Post
by 626Pilot » Fri Sep 23, 2016 8:28 pm
In my tests, the G31 A (Z-only) calibration worked significantly worse with an offset probe than with a center probe. It was bad enough to ruin first-layer adhesion (lifting in one place and dropping enough to block the nozzle in another), and that's why it's disabled. Heuristic calibration was also worse by about 40-50 microns. Since the physical system already has misalignments, adding the requirement to make the effector go to an XY position other than where the probe is, makes things worse. It introduces additional error into the system, and that error makes it harder for the correction to do its job.
I understand about it being more convenient to use a side-mount probe. I used one for many months, and I liked it at the time. My Hall-O probe mount on Thingiverse still has side-mount provisions. However, at the end of the day, it's better to use a center-mount probe. More effort to do it that way? Yeah, but there's a huge tradeoff involved. Unless the printer is moved or harshly bumped into, there should be no reason to recalibrate it. In exchange for messing with a screwdriver and a wrench for a few minutes, you get months/years of printing that's more positionally accurate than you can get with a side-mount probe. The more accurate your printer is, the easier it is to print other people's stuff, and to design your own stuff without having to add special provisions that are specific to whatever way your own printer is messed up.

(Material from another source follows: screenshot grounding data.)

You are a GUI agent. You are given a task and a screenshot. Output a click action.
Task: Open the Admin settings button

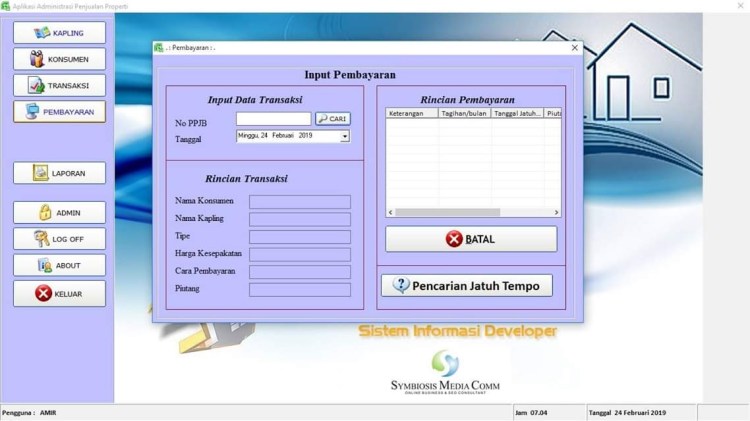pyautogui.click(x=59, y=213)
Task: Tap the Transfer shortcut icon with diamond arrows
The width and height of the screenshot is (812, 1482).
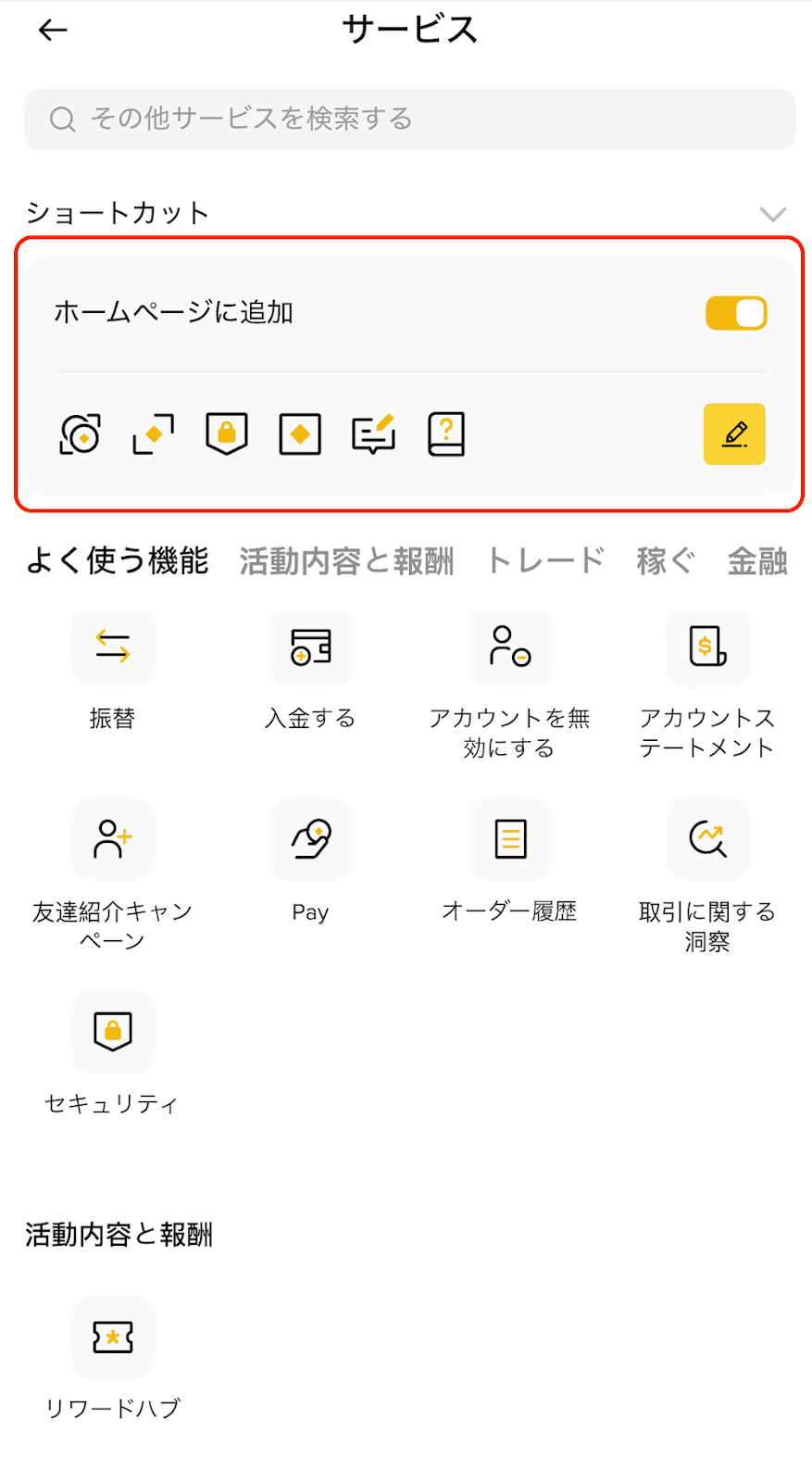Action: tap(152, 433)

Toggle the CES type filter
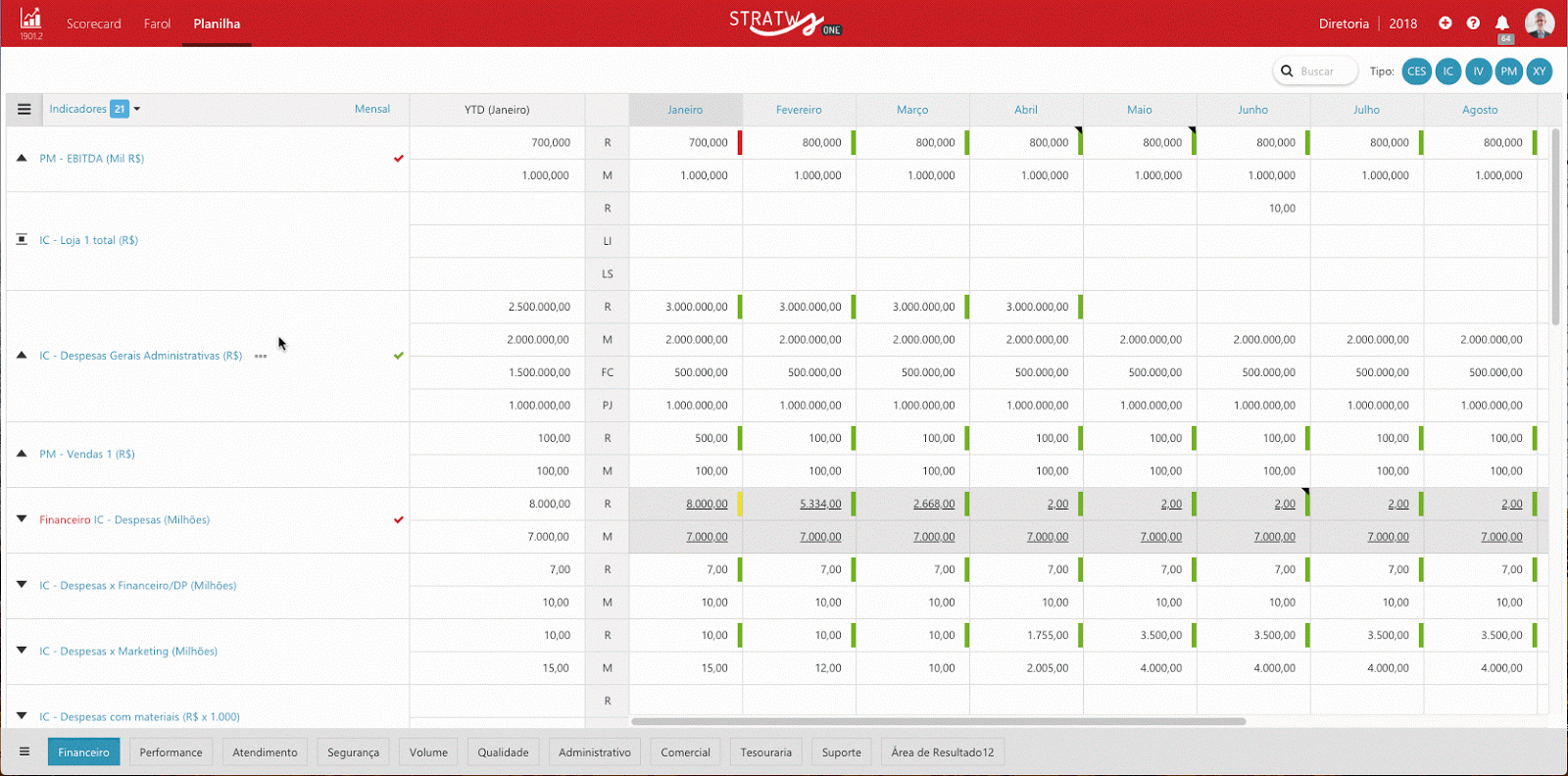click(1416, 72)
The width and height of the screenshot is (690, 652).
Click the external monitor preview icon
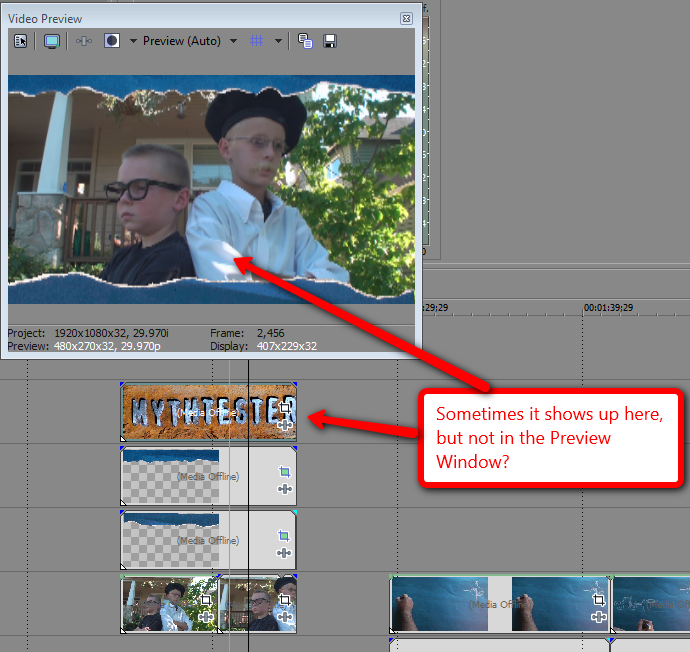[51, 41]
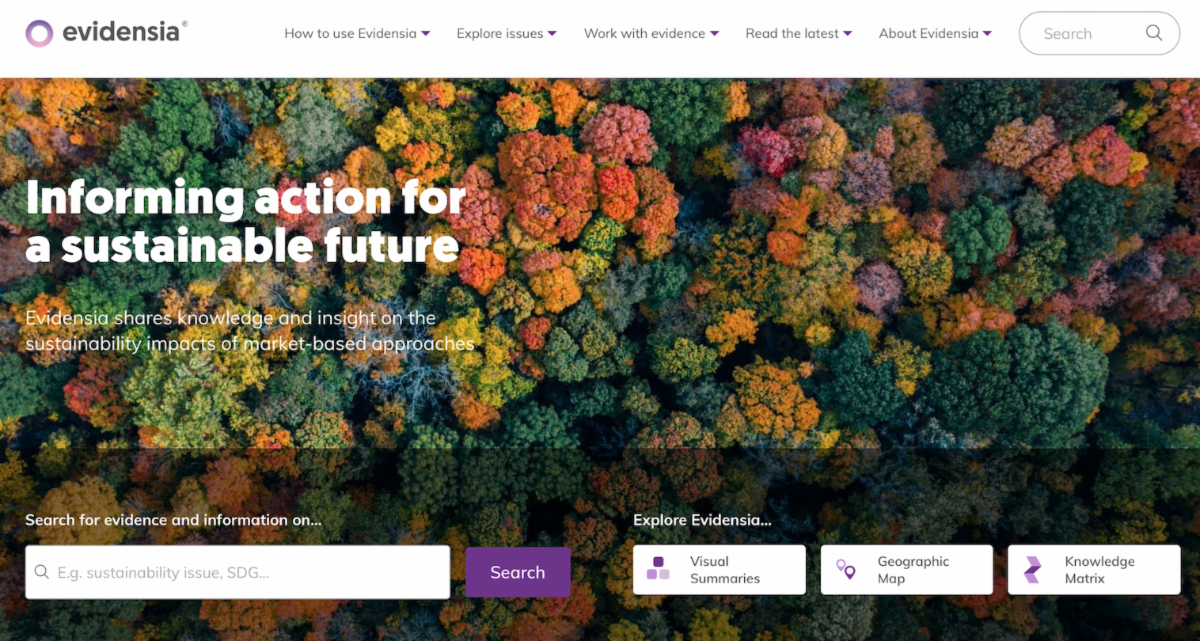Expand the arrow beside Explore issues
This screenshot has height=641, width=1200.
tap(552, 33)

These days, with a microswitch-based Z-probe that costs well under $5, I'm designing my parts with ZERO dimensional error tolerance. If I make a 20mm square hole, and a 20mm object to sit in it, they will fit perfectly. That's so much better than printing something, having it not fit because the printer's calibration is off, having to massage it to be just right, then it doesn't print right on someone else's printer, etc. Trust me, the few minutes you spend messing with a center-mount probe will pay off big time!